At that time we didn’t have outright prejudice or racism, but there were things that would be said. For instance, you would hear things like, our third floor, that was called ‘nigger heaven.’ When that happened, I would say something. I couldn’t let that go by. At that time, and I’m sure this was true for most orders, the sisters didn’t mean anything, it was just a manner of speaking, but I never accepted that. They didn’t know any better, but the three of us never accepted that. But we also felt we were accepted, that those things weren’t said out of prejudice.

In 1968, the National Black Sisters Conference was founded, and I’m considered one of the founding members because I attended the very first conference in Pittsburgh. My community encouraged us to go, the three of us, and when I got there I was just in awe. These women were nurses, they were X-ray technicians, hospital administrators. They were in positions within their community and the ministries their communities were involved in. I had never seen that before – so many were doing such wonderful things. So I attended every meeting after that.

You certainly have enough to do without taking on a leadership role at the NBSC. What keeps you going?

These are women who kept the faith. You had these black women in various orders, various ministries, and they were very grounded in who they were. The National Black Sisters Conference opened our eyes to something, that we were loved by God and we had a mission.
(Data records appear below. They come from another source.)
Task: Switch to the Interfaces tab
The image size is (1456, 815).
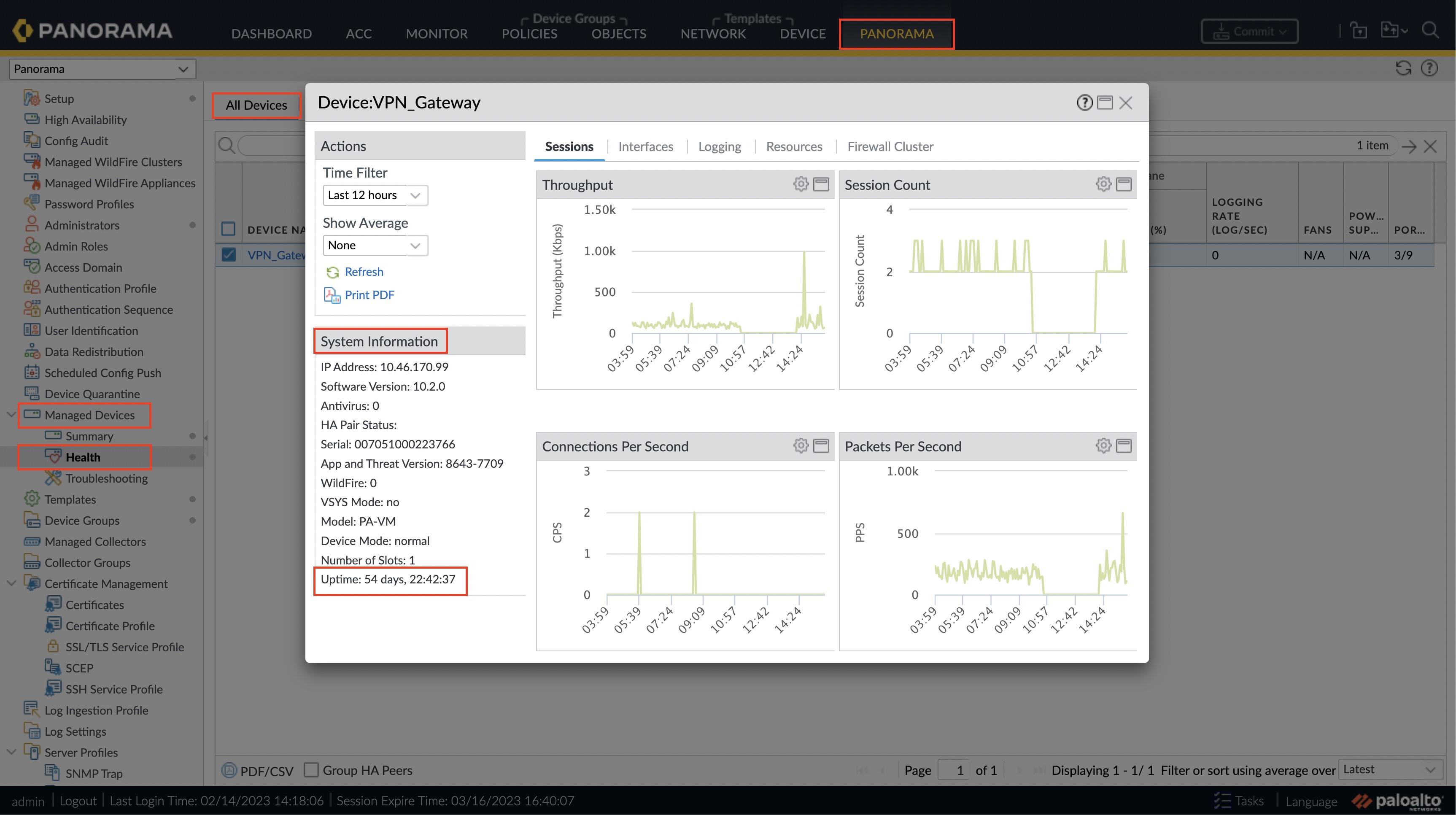Action: coord(645,146)
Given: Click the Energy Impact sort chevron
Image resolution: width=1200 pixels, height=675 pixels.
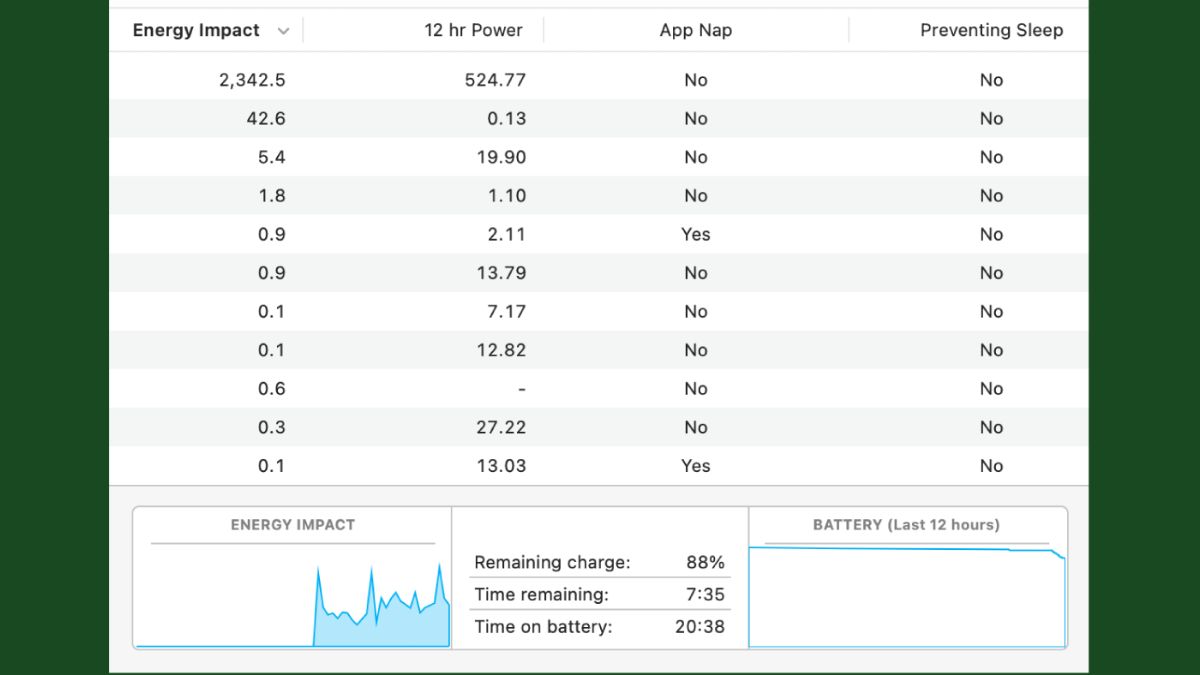Looking at the screenshot, I should pos(283,31).
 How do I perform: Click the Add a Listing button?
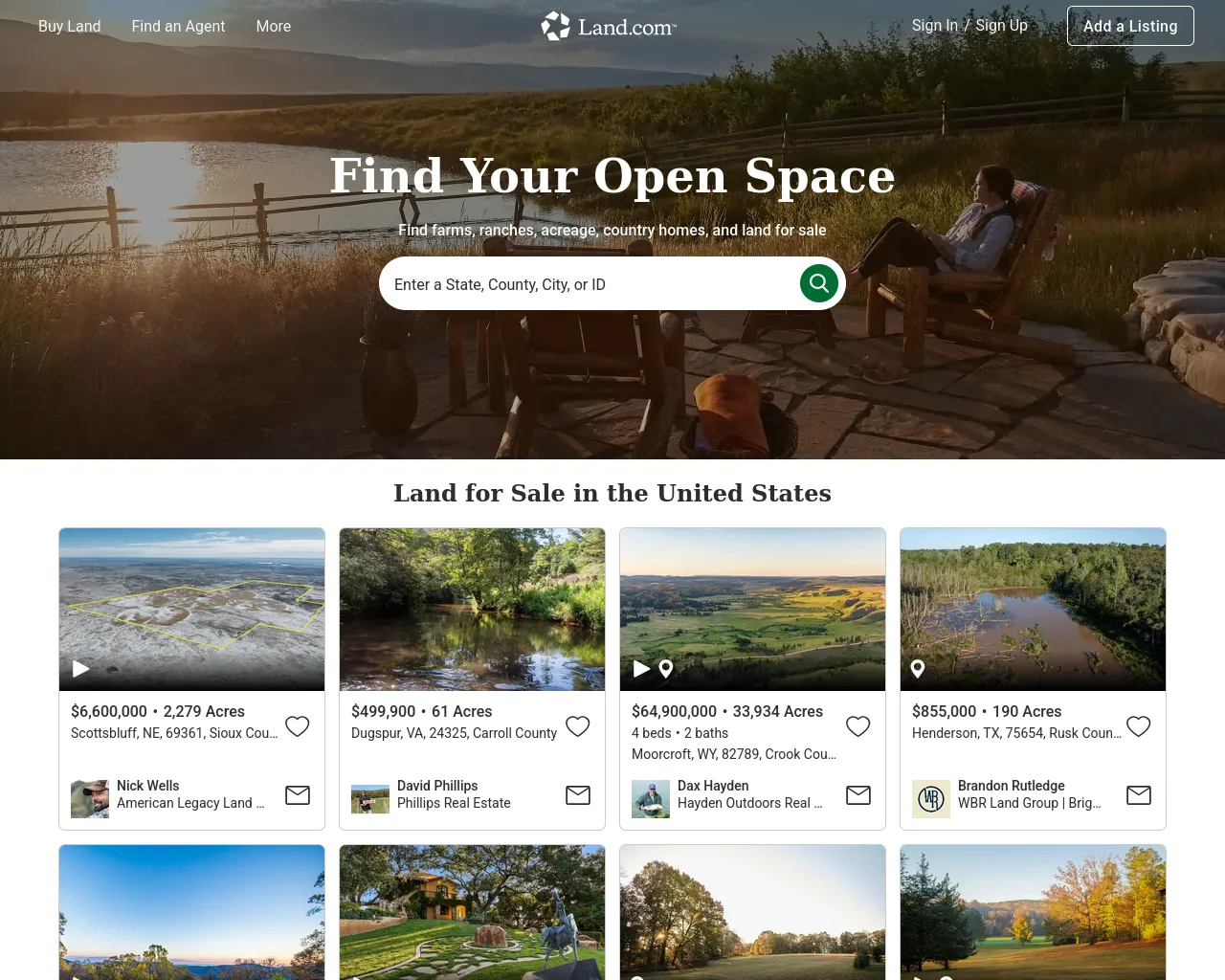point(1130,26)
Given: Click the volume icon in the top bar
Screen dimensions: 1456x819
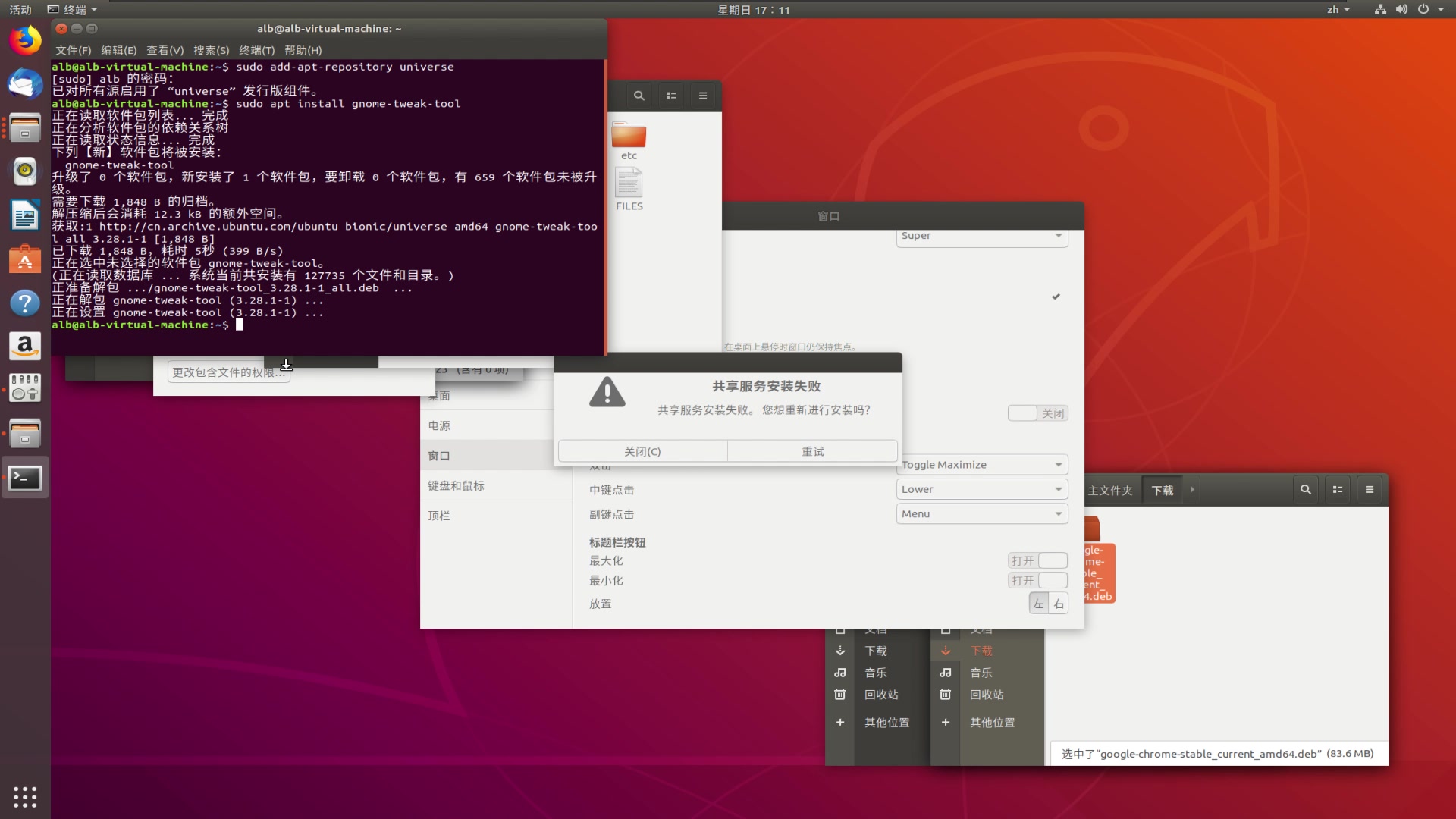Looking at the screenshot, I should click(x=1401, y=10).
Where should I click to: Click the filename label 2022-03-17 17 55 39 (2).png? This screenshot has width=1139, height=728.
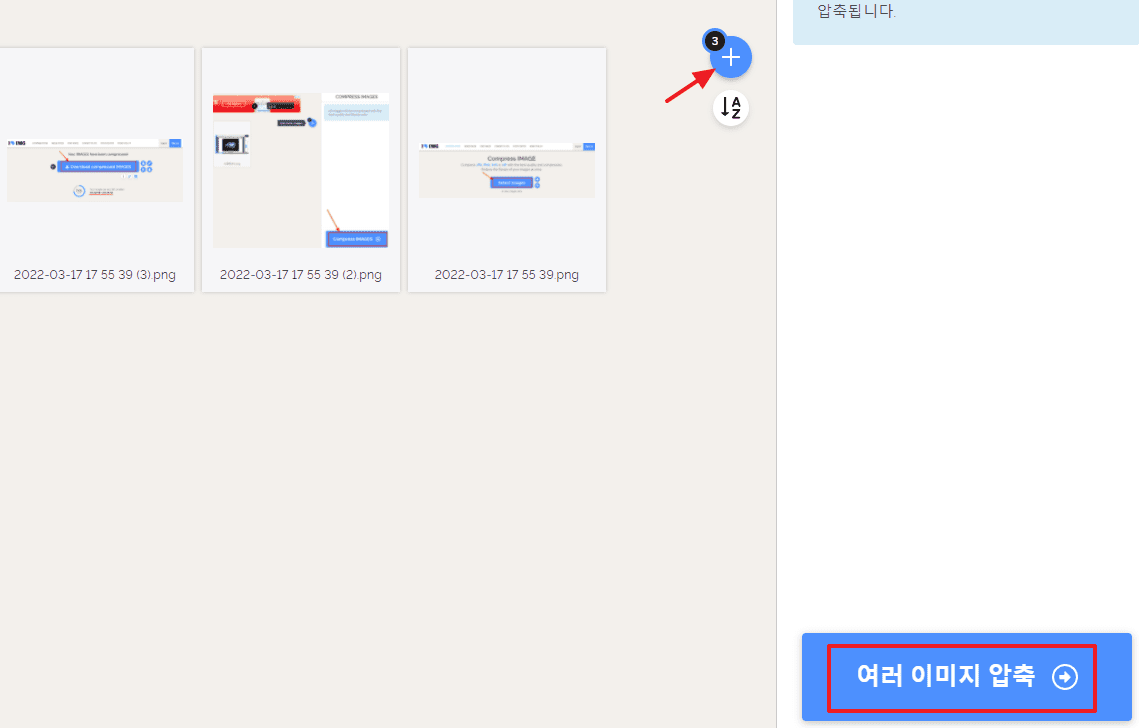coord(301,275)
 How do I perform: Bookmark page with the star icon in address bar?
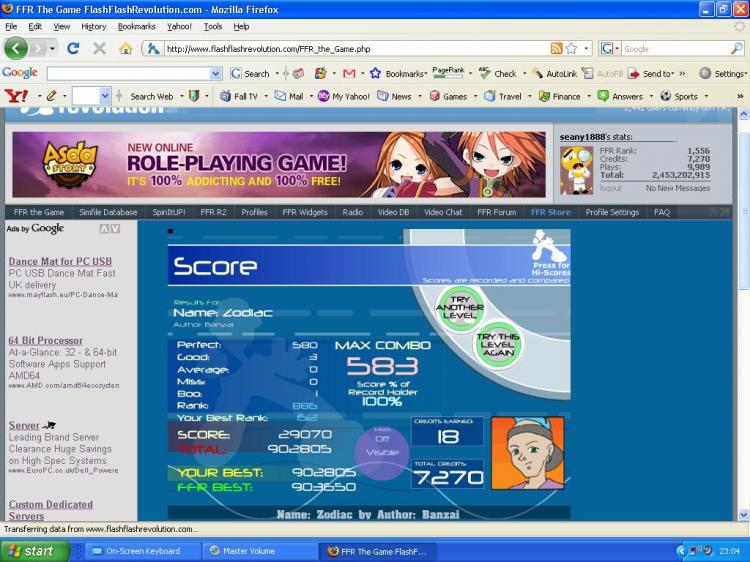572,48
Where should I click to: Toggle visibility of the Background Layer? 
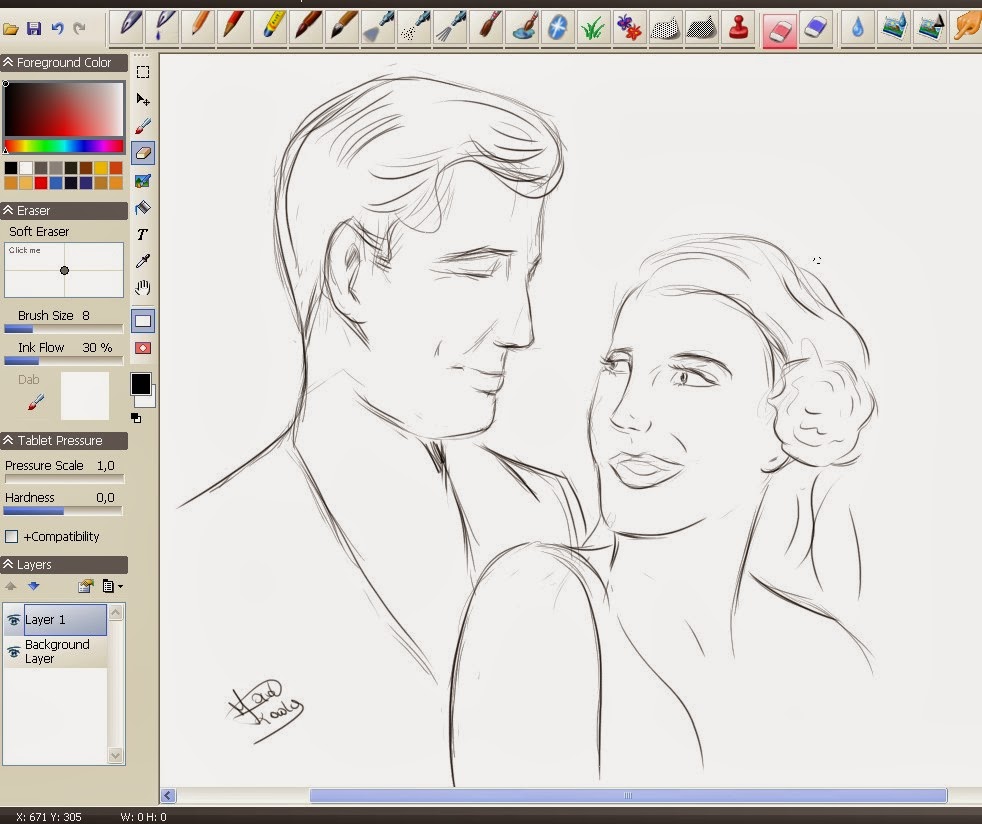tap(14, 652)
The question then became, how do we fulfill this mission together? That’s what the National Black Sisters Conference is all about – it’s about strengthening each other.

Each community has its own charism, its own identity, and we need that, too. We also need black women together. We need both – we’re not going to abandon our communities, far from it. We’re here to stay. But we have both, our community and the community of black sisters.

The National Black Sisters Conference is also looking at what’s happening in our country, our young men, our unarmed black men being shot and killed. That’s something we’re very alarmed about. So we’re looking at what can we do as a conference to help alleviate some of those situations. What kind of a voice do we need?